> _Data_:
- - -

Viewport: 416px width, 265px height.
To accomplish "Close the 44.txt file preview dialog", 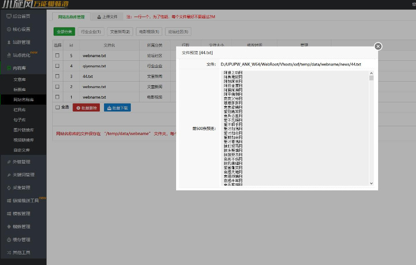I will [378, 46].
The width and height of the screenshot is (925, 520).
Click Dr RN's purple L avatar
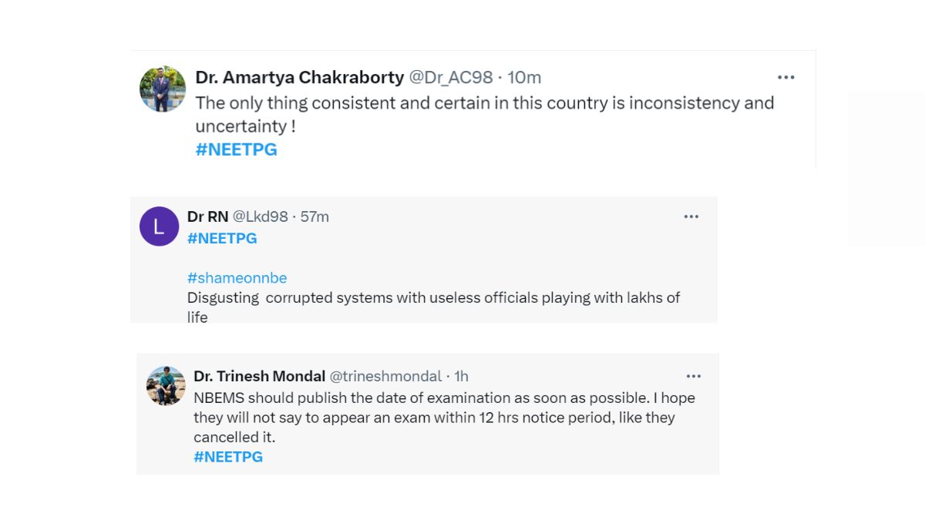[159, 226]
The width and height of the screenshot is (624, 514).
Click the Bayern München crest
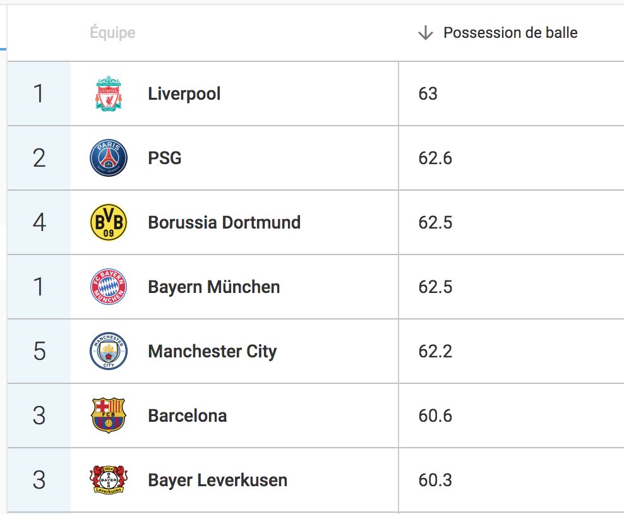pyautogui.click(x=109, y=287)
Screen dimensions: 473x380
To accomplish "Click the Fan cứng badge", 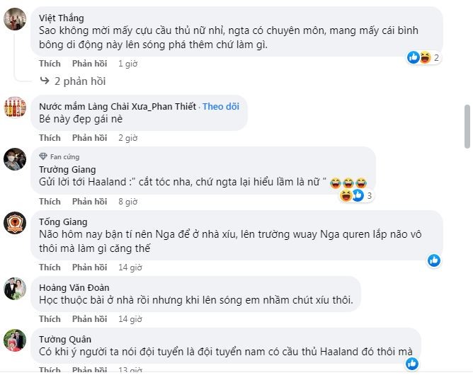I will 64,156.
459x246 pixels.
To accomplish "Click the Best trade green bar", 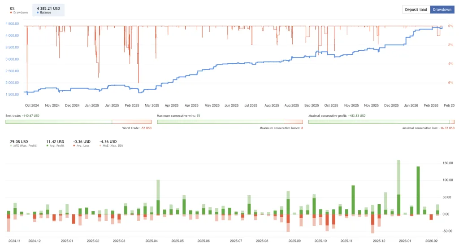I will click(x=59, y=122).
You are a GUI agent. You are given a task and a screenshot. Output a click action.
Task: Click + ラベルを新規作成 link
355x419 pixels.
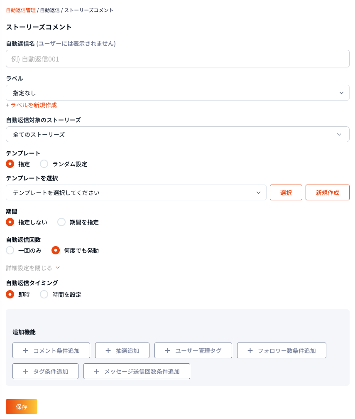point(31,105)
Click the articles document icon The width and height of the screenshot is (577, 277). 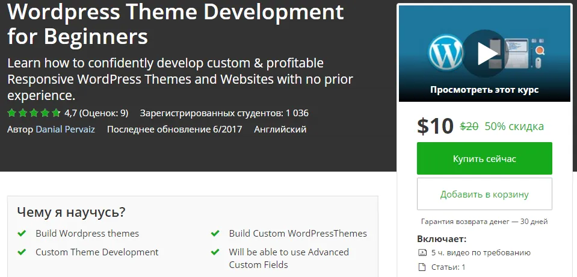[422, 267]
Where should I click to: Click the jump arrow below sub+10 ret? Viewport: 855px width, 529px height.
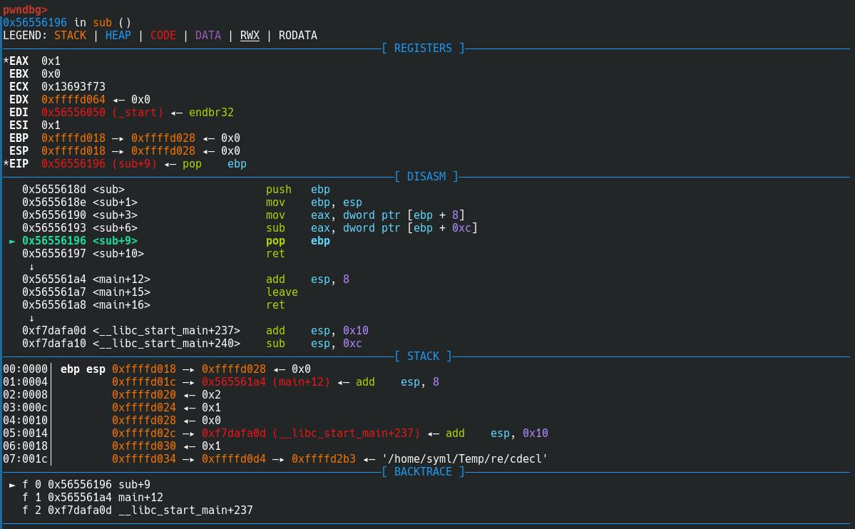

- - -

> _About this task_:
Scan the listing for the string "Viewport". Copy each line that has it.

> _Response area_:
Viewport: 416px width, 265px height.
Where should I click to: Click the jump arrow below sub+10 ret? Viewport: 855px width, 529px height.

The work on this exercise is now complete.